• **THE TASK**:
Please copy out every line of the listing below in which the word "computer" appears.

• **THE DATA**:
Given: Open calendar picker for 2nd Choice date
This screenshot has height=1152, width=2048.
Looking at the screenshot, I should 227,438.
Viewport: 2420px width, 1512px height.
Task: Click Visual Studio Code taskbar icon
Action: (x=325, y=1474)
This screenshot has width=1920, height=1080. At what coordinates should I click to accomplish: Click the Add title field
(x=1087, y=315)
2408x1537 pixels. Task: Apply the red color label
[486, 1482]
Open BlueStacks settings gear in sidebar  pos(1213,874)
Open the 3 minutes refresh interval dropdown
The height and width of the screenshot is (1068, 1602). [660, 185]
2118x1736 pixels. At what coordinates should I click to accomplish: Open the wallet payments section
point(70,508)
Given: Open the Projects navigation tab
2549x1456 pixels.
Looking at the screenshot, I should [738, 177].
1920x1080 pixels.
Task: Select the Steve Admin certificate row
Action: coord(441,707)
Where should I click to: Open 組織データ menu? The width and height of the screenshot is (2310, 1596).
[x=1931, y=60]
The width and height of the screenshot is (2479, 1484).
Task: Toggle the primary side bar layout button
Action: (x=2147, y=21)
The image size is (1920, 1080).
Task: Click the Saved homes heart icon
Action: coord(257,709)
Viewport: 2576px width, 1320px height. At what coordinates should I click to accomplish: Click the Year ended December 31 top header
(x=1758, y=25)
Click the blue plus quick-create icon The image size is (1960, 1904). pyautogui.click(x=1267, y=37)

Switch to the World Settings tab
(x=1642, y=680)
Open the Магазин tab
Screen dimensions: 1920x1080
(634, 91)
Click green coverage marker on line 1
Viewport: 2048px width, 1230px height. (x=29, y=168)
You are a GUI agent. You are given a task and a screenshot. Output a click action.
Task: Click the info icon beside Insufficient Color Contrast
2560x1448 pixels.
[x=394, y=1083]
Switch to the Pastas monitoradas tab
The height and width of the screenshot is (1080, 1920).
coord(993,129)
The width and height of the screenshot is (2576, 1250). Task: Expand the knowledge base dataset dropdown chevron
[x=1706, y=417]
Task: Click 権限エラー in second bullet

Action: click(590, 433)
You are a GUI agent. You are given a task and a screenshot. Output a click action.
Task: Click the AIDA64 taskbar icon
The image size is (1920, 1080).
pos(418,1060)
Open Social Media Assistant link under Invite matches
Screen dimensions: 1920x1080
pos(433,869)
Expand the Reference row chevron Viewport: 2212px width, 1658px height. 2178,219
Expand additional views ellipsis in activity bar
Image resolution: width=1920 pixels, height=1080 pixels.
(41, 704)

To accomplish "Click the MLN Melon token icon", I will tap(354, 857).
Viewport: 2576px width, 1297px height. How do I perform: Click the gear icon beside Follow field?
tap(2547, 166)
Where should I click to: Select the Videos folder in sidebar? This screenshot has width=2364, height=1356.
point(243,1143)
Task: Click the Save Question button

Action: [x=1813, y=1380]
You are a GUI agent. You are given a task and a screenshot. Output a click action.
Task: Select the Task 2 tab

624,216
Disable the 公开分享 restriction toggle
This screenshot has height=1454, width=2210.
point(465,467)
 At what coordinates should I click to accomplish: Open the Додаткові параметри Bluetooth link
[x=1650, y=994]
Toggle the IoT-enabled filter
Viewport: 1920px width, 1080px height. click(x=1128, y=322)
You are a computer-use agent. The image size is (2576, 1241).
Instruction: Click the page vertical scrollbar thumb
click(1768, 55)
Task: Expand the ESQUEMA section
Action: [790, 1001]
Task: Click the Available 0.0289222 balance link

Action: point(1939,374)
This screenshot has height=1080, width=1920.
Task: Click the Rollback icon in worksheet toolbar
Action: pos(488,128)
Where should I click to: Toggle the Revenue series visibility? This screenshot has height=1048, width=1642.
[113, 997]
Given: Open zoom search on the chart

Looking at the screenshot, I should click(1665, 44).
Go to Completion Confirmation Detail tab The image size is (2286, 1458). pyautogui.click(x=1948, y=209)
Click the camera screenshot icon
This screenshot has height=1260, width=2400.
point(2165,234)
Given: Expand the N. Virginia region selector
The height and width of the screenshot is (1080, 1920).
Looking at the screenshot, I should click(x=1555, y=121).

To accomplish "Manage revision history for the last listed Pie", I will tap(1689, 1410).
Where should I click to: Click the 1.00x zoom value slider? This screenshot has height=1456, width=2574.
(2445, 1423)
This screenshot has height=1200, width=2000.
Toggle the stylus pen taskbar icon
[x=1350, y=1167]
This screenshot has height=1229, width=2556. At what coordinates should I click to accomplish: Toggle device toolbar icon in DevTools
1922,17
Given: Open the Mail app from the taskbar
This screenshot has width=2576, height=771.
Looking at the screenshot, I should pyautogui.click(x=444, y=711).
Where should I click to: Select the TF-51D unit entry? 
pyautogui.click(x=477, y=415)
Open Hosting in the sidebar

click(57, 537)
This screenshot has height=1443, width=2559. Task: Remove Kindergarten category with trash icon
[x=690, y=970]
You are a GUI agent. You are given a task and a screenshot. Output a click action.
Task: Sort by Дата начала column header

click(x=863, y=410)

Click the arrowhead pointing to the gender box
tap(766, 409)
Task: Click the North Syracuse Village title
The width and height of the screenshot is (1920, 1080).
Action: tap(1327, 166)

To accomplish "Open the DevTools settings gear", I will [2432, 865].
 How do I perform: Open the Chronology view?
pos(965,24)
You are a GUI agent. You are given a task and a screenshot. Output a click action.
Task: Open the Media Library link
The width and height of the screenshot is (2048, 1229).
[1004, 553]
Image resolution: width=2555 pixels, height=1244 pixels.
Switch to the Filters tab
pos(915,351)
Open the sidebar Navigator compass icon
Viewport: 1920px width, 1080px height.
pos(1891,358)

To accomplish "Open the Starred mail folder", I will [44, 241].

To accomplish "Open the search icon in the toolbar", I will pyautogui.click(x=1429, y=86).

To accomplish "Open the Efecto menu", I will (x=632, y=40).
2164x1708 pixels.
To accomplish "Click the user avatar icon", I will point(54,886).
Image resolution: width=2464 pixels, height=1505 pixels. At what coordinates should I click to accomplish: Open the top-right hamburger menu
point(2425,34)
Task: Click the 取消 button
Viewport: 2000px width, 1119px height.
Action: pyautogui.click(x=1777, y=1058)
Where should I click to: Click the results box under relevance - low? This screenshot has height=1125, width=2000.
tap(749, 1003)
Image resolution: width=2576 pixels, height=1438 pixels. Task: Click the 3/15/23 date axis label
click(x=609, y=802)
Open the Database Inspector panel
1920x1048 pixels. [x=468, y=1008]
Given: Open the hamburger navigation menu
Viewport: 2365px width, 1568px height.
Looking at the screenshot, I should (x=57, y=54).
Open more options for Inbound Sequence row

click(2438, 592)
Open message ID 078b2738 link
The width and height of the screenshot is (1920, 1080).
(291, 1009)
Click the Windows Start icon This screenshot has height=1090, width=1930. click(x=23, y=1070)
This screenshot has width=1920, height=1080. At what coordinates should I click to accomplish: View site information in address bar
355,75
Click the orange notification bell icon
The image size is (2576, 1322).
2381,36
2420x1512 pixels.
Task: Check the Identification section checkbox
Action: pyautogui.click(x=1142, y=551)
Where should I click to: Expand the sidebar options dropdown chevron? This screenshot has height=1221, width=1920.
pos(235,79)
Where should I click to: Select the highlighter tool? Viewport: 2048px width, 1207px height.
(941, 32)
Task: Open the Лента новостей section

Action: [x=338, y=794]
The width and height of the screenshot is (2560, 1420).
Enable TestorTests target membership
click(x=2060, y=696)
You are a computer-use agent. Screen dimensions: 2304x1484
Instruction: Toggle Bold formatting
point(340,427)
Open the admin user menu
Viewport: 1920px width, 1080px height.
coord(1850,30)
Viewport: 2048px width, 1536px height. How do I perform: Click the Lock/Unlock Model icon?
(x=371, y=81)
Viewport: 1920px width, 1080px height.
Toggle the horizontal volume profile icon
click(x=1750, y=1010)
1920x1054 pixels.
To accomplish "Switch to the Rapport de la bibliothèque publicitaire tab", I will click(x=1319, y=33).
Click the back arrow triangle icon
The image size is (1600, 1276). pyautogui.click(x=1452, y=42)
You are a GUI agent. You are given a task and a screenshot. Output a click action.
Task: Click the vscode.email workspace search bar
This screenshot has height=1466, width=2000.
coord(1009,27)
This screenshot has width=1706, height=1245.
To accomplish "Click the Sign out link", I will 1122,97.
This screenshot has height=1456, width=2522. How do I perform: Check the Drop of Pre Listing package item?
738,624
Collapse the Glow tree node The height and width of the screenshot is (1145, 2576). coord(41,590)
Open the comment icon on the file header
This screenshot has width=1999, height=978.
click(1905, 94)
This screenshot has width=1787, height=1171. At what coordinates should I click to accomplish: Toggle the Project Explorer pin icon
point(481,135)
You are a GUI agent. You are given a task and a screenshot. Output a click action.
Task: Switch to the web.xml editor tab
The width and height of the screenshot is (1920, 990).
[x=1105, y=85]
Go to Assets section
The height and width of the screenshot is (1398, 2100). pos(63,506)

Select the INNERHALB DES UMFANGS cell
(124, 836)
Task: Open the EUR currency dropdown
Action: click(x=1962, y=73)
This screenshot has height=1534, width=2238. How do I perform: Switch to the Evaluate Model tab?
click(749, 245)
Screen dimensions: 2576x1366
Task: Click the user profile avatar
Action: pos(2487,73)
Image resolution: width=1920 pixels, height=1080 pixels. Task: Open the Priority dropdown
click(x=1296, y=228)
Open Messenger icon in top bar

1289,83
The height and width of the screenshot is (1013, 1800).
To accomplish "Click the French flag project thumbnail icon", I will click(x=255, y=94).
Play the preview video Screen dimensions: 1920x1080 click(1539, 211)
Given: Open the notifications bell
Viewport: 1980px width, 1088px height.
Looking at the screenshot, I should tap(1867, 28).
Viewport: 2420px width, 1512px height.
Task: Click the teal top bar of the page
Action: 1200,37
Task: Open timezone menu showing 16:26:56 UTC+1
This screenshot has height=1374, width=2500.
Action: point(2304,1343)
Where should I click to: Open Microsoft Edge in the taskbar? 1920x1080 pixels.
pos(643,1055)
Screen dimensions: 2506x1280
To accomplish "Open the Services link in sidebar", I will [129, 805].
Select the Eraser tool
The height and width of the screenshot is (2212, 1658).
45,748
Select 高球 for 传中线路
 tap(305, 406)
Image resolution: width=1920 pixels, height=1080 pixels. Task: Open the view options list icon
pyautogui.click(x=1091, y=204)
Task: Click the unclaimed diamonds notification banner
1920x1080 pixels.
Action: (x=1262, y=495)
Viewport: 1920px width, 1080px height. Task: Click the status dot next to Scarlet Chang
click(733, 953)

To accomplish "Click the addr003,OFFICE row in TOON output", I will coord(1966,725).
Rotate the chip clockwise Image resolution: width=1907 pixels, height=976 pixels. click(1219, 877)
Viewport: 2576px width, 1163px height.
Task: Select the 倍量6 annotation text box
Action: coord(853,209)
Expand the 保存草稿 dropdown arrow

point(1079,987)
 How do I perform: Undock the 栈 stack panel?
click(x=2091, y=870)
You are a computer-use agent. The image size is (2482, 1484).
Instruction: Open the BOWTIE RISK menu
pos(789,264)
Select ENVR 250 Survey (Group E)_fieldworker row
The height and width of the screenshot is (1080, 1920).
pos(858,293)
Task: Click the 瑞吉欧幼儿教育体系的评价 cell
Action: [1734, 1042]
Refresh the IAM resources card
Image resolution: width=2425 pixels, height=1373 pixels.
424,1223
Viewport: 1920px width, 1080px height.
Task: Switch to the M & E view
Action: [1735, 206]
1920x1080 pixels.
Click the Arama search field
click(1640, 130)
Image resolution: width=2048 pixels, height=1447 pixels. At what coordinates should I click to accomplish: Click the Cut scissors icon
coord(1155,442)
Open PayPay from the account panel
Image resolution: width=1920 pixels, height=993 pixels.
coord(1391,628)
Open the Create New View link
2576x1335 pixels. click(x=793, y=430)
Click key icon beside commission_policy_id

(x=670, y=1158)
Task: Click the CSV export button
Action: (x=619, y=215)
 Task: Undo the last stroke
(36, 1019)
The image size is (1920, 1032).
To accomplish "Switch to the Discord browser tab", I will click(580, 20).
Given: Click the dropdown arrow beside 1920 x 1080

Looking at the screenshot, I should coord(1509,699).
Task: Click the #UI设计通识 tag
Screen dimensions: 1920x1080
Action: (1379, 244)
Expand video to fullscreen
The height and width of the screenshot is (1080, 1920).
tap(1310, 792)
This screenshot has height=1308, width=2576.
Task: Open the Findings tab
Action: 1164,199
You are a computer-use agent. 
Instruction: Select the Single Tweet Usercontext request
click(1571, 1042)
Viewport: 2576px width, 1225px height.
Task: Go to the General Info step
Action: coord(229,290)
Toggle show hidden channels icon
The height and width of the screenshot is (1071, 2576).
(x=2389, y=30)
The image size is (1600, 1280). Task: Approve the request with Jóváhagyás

• **RESPONSE BOX**:
You are a computer-use agent. The image size is (2576, 1241).
You are a computer-use agent. Screen dimensions: 2304x1484
You are a computer-use agent. The image size is (2482, 1484).
You are a computer-use agent. 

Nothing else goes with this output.